Just in general I have a hard time with imports in rust. ChatGpt seems to give me incorrect use statements very often...
I know that I need to use "Demuxer" and "DemuxerOptions" and I know they should be exported from somewhere in the symphonia crate... but I don't know how to find the correct path so I can actually use these Demuxer things.
Symphonia has a bit confusing docs layout, since their symphonia crate re-exports symphonia-core. You might want to file an issue on their tracker: this problem can be fixed by adding #[doc(inline)] to make their docs show core as a module.
In this case not appearing in the docs seems appropriate, as searching for "DemuxerOptions" in symphonia's docs and GitHub repository brings up zero results, and searching for 'symphonia "DemuxerOptions"' on Google brings up one result; this thread. Actually, just 'Rust "DemuxerOptions"' also only brings up this thread.
Since you mentioned ChatGPT, I'm guessing that these are nonexistent structs hallucinated by the chat bot. I asked it to write "an example of demuxing using Rust's symphonia library" and it dreamt up a Demuxer and a DemuxerBuilder, neither of which exist, alongside a host of other made up types and functions. Another way to say that you should be familiar with the language if you're going to use ChatGPT is that you need to be able to recognise when it's wrong (which is very often).
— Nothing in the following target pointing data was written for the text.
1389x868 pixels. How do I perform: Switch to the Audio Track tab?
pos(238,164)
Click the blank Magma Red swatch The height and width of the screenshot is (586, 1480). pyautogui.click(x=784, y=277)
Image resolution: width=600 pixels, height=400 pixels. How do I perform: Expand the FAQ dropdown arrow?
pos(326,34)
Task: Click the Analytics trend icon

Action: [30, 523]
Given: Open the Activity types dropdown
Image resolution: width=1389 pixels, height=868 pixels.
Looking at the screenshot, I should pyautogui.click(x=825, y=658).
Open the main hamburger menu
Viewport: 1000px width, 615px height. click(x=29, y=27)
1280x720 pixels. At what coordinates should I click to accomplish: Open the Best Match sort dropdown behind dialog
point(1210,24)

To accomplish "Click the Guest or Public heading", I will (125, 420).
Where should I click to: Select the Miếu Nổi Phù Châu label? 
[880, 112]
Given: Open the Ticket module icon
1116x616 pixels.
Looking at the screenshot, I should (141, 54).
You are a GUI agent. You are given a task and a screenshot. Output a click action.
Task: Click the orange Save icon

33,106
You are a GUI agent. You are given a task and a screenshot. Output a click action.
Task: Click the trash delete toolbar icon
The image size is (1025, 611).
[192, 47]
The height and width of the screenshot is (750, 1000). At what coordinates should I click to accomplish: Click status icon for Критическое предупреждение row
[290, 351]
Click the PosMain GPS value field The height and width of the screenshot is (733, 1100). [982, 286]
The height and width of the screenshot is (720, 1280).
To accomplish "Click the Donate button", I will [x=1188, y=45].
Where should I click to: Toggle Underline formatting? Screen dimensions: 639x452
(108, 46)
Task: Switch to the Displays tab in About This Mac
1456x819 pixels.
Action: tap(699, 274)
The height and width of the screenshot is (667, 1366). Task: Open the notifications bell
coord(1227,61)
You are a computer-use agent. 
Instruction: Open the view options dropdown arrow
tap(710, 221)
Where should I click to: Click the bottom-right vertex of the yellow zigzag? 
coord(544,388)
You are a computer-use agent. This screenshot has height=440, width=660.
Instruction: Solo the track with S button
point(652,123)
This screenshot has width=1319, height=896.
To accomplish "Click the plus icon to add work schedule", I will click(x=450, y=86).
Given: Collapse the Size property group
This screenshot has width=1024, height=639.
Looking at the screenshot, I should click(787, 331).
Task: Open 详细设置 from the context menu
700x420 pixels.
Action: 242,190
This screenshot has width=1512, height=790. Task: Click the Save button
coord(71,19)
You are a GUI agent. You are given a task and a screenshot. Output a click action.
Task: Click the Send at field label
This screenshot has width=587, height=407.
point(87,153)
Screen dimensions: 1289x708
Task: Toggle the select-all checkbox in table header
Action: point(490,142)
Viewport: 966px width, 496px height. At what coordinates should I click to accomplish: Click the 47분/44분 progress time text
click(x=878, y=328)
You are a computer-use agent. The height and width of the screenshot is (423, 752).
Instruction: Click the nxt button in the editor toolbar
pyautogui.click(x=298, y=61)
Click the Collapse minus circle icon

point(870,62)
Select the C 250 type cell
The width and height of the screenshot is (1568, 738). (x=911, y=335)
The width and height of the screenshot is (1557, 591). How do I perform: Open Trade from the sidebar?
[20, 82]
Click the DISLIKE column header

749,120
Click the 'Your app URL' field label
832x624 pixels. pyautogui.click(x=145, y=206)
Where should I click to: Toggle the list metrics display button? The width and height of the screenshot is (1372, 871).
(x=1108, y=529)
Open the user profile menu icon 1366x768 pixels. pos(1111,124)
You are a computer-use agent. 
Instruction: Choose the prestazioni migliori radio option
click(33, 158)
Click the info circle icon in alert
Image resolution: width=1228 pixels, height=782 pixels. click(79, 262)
Are they hallucinated or are they just in another crate? I guess I am using the wrong ai tool to help me?
It is very frustrating that the crate docs is simply a statement that declares the crate can do everything audio related, but I can't find any example anywhere of how to do something as simple as read in an mp3 audio file and write it to another file...
'Rust "DemuxerBuilder"' has zero hits on Google, so I believe it doesn't exist at all. I think ChatGPT is more concerned with creating convincing, human-like text than factually correct output, though the two do overlap quite a bit.
I've tried using it a couple of times but I never had any success with it, whether it was for Rust, TypeScript or a rough pseudocode outline for an algorithm. I think it really depends on how many times it has seen the same or similar problems in its learning material. Another AI tool I've seen people use for programming is GitHub Copilot but I've never tried it myself.